17. The system of claim 16, wherein the identified features identified using a trained convolutional neural net configured.
18. The system of claim 10, wherein the identified features used to estimate relative movement of the robotic system are a first set of identified features and the identified features used to generate the query frame are a second set of identified features that is different than the first set of identified features.

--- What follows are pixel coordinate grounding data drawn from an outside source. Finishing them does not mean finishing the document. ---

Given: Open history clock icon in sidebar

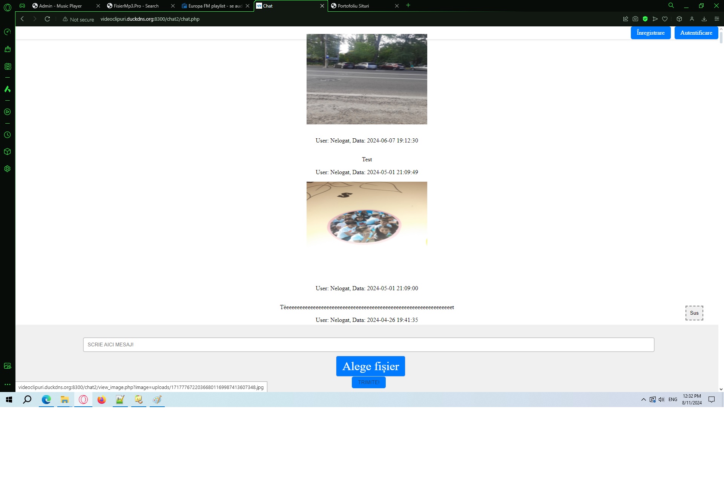Looking at the screenshot, I should 8,135.
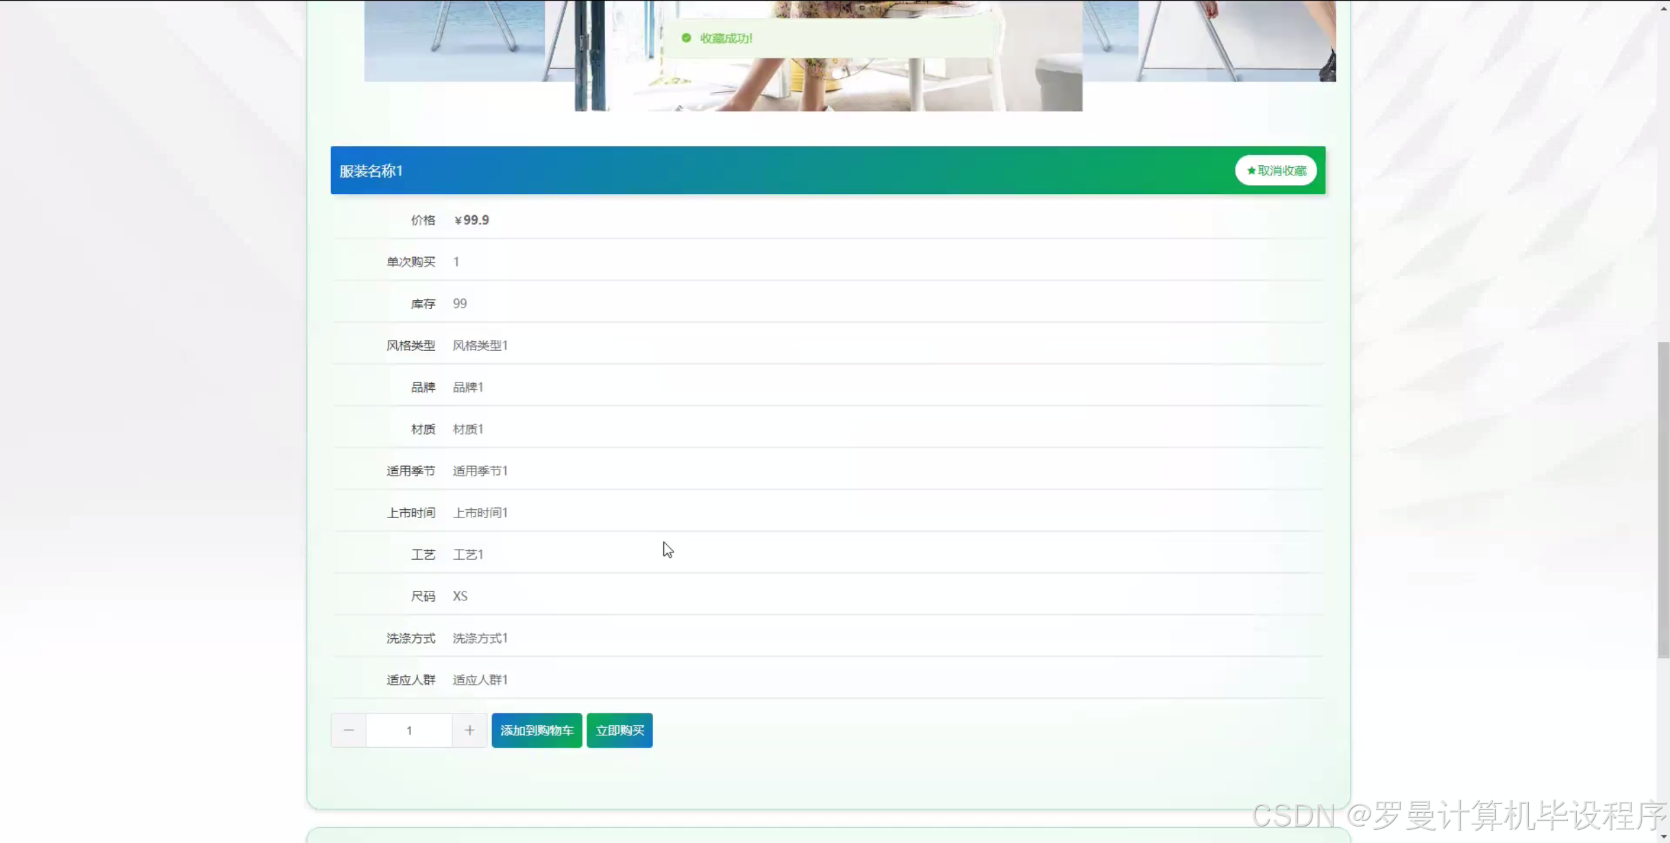Click the 服装名称1 title in the header bar
Viewport: 1670px width, 843px height.
pos(371,171)
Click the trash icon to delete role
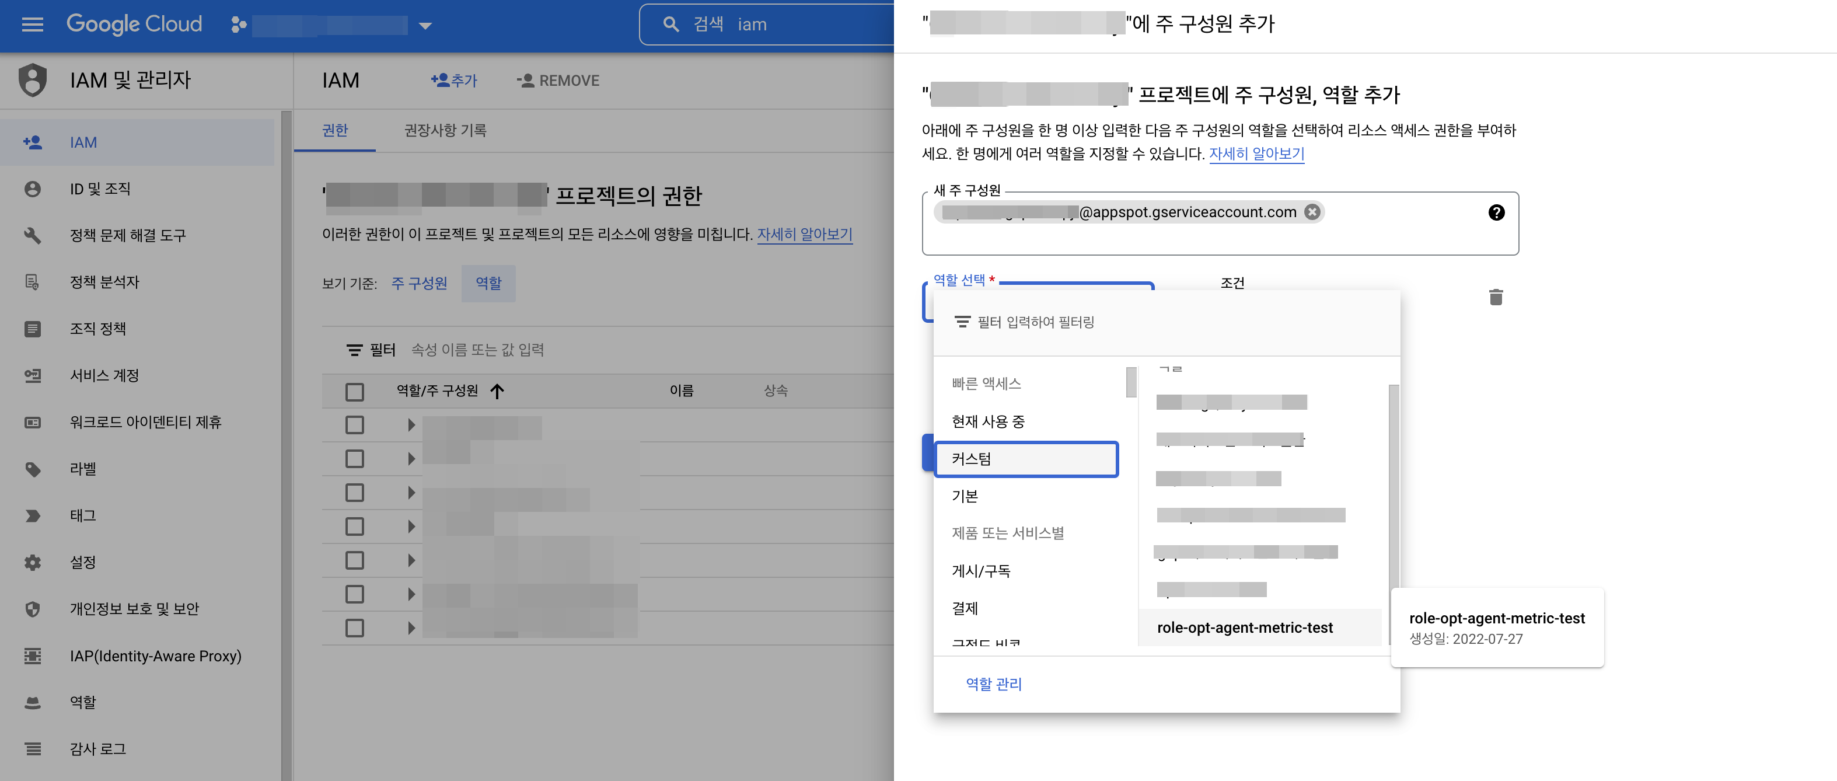The height and width of the screenshot is (781, 1837). 1495,297
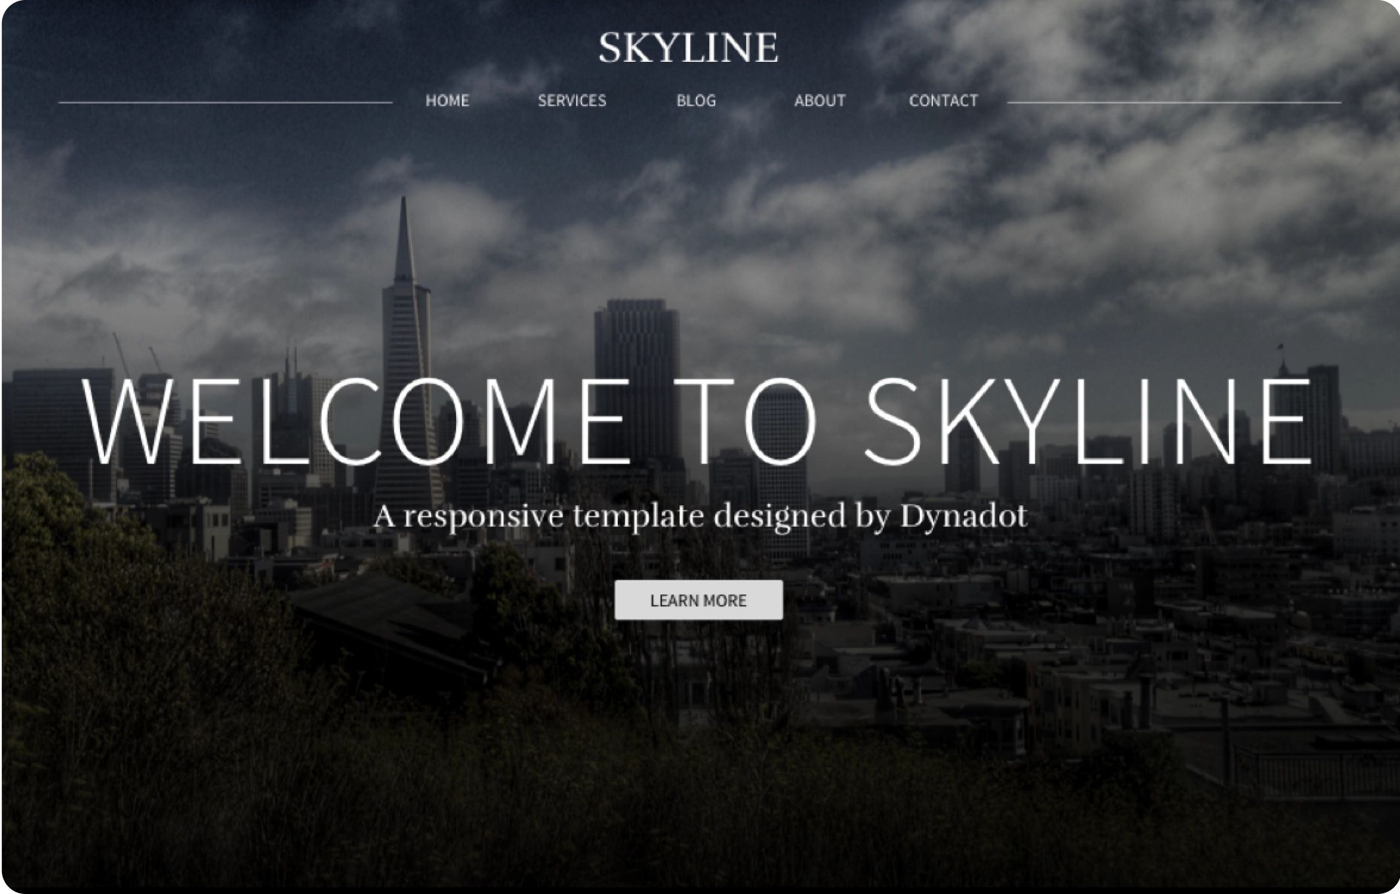The height and width of the screenshot is (894, 1400).
Task: Select SERVICES from the navigation bar
Action: pyautogui.click(x=572, y=101)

19. At least one non-transitory computer-readable storage medium storing processor executable instructions that when executed by at least one computer hardware processor perform a method of generating spatiotemporal maps for use by a robotic system in human-centric environments, the method comprising:
identifying features in an image received from a visual input generated by the robotic system of the environment of the robotic system;
estimating relative movement of the robotic system using odometric data received from an inertial measurement unit of the robotic system and the identified features;
determining a position of the robotic system based on the relative movement of the robotic system and a previous position of the robotic system;
generating a query frame based on the identified features and the determined position of the robotic system;
determining a mapping between the query frame and a reference frame;
generating a maplet based on the image received from the visual input, wherein the maplet comprises volumetric data based on the image received from the visual input;
determining a refined pose of the robotic system based on the estimated movement and a mapping between the query frame and the reference frame;
determining a revised mapping based on the refined pose, such that applying the revised mapping to the maplet maps the volumetric data to a global coordinate system used by the volumetric map of the environment around the robotic system; and
updating the volumetric map to include the volumetric data from the maplet using the revised mapping and storing the query frame as being associated with a corresponding global coordinate associated with the volumetric data from the maplet.
20. The at least one non-transitory computer-readable storage medium of claim 19, wherein:
identifying the features in the image, estimating the relative movement of the robotic system, determining the position of the robotic system, generating the query frame, and determining the mapping are executed as front-end process; and
determining the refined pose, determining the revised mapping, and updating the volumetric map are executed as back-end processes.